== Segment start ==
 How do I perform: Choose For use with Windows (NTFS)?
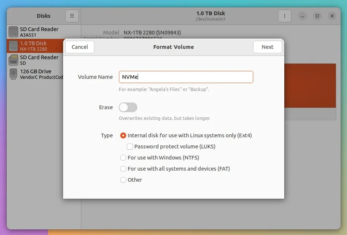click(123, 158)
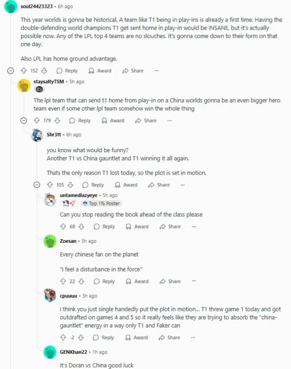This screenshot has height=369, width=291.
Task: Open more options menu on Zoesan's comment
Action: pyautogui.click(x=194, y=281)
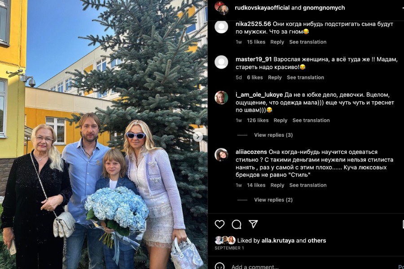Open comments via speech bubble icon

[236, 224]
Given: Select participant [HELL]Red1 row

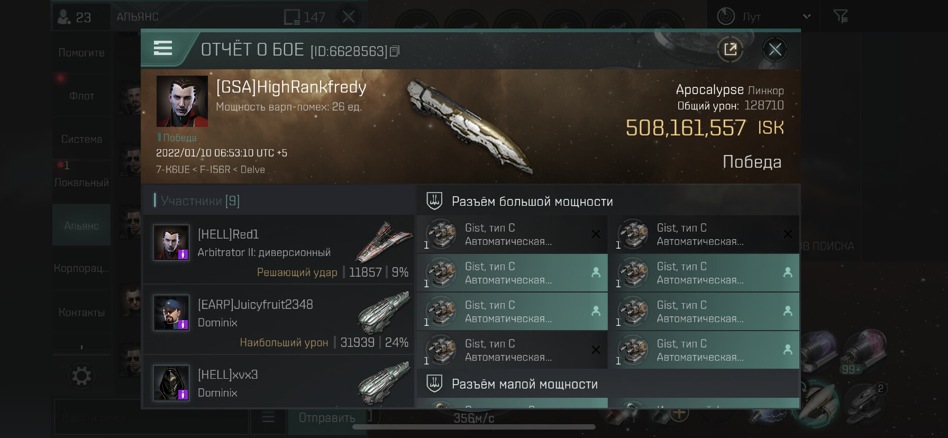Looking at the screenshot, I should tap(279, 249).
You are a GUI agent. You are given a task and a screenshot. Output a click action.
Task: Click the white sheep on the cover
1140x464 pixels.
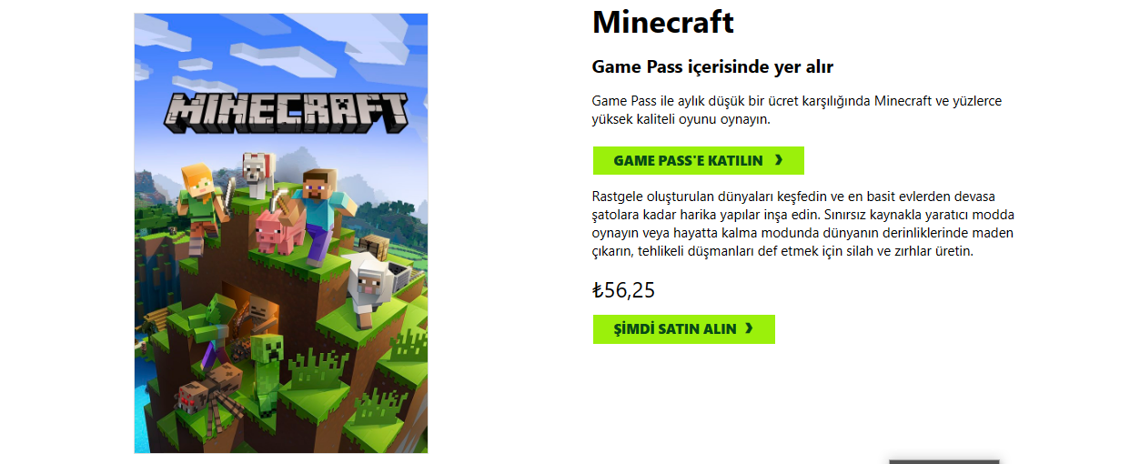(367, 287)
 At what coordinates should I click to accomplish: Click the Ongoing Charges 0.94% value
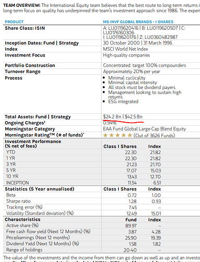[x=110, y=123]
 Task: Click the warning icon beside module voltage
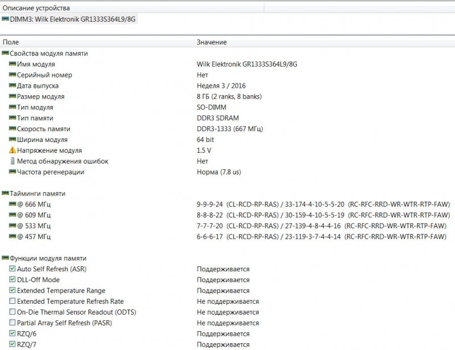tap(13, 150)
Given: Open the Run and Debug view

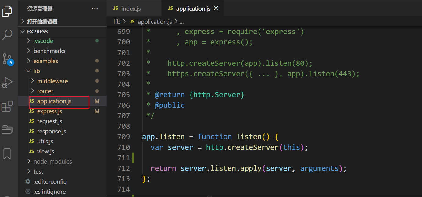Looking at the screenshot, I should click(7, 83).
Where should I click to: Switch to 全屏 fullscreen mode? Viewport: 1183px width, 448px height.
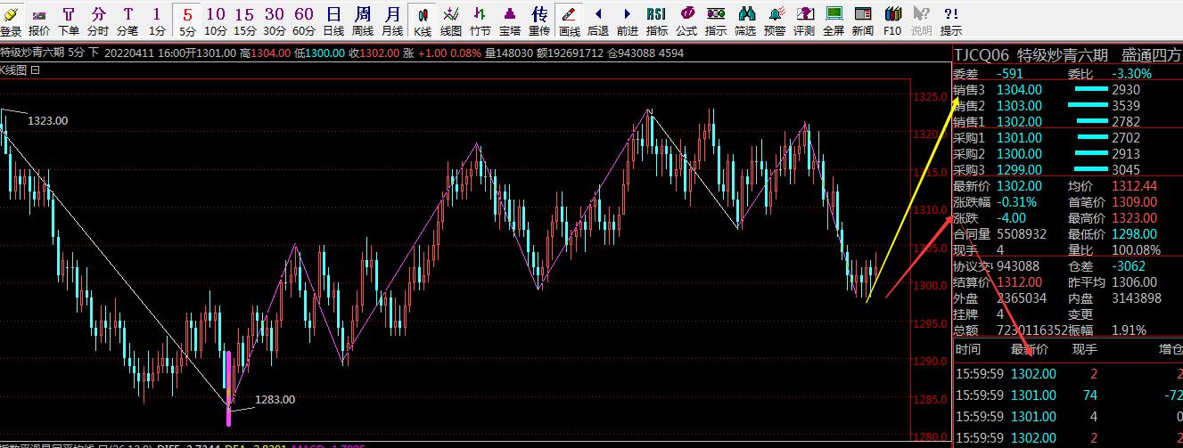click(x=834, y=20)
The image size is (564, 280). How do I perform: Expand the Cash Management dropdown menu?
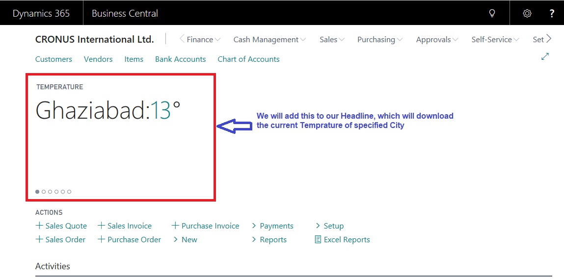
== Segment end ==
Your goal. Each record above, in full: return it exactly, pictures excluded.

Task output.
 How do I perform: Choose For use with Windows (NTFS)?
click(123, 158)
This screenshot has height=369, width=291.
Task: Open more options menu on Zoesan's comment
Action: pyautogui.click(x=194, y=281)
Open comments via speech bubble icon

[236, 224]
Given: Select participant [HELL]Red1 row

Looking at the screenshot, I should tap(279, 249).
You are a GUI agent. You are given a task and a screenshot. Output a click action.
Task: Click the white sheep on the cover
1140x464 pixels.
(367, 287)
 At what coordinates should I click to accomplish: Click the Ongoing Charges 0.94% value
[x=110, y=123]
 Task: Click the warning icon beside module voltage
tap(13, 150)
Given: Open the Run and Debug view

Looking at the screenshot, I should click(7, 83).
Where should I click to: Switch to 全屏 fullscreen mode? Viewport: 1183px width, 448px height.
click(x=834, y=20)
The image size is (564, 280). How do I perform: Expand the Cash Management dropdown menu?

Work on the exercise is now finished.